Photographs
Aratoi until 9th December
Ghosts in the Landscape
Hedspace until 3 November
Two Masterton galleries are currently exhibiting contrasting exhibitions of photography currently. Sybelle Bergemann’s at Aratoi is a retrospective survey of her photography career with work from 1967 – 2006. It is primarily concerned with the urban environment and its people. Aratoi is the only New Zealand venue for this exhibition. It will later tour Australia.
Grant Sheehan’s work presents a romantic view of isolation and derilection within the New Zealand landscape. A comparison of the two illustrates how art work presents the maker’s view of the world and their experience of it.
Bergemann’s exhibition divides into separate subject areas – portrait, fashion, documentary, the surreal and polaroid sketches but all are unified by a consistent world view and superb craftsmanship. Her photographs are undoubtedly beautiful but they also question the various modes she uses. ‘Marisa and Lianne Sellin’ (1981) is a ‘fashion’ photo (for beachwear perhaps) but Marisa’s fierce and challenging gaze at the viewer and the compositional tumble of the setting for the two figures creates a tension quite unlike most fashion photos. Even the more conventional fashion shoots in Dakar, with their staged artificiality, are remarkable for the ‘traditional’ clothing worn and the reserved dignity, distance and unsmiling beauty of the models.
It should be born in mind that Bergemann’s photographs cover a lifetime and cannot be judged as making contemporary comment. The texts that accompany each of Bergemann’s series are crucial in providing a background that determines the way the images are interpreted. These photographs gain significance through understanding information that is not contained within the photographs themselves.

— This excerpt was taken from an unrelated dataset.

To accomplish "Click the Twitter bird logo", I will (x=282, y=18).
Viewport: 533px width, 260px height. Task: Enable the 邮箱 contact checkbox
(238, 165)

This is what provides the contrast with Grant Sheehan’s work. Sheehan’s photos are all there in front of the viewer. No comment or irony is present, no prior knowledge is required of the viewer except to accept (or not) the romanticism of the photographer’s vision. Sheehan’s photos fit into a tradition which attributes cultural properties (like haunting, loneliness, isolation, deriliction ) to landscape. These have been fashionable conventions in the past but risk becoming romantic clichés if repeated too often. While the book that these images are taken from might well be a popular coffee table item the photographs do not invite any new insight or thought that has not been fully explored by other photographers.
The gallery where the Sheehan images are shown deserves special mention. David Hedley has done a superb job in outfitting a vacant space into a very efficient and well appointed gallery. In the middle of Masterton’s business centre this space will provide a great complement to Aratoi with monthly changes of exhibition and the commitment to show only high quality exhibitors. It will be interesting to see what direction the gallery takes when it moves beyond the direct connection with books, that the first two exhibitions have had.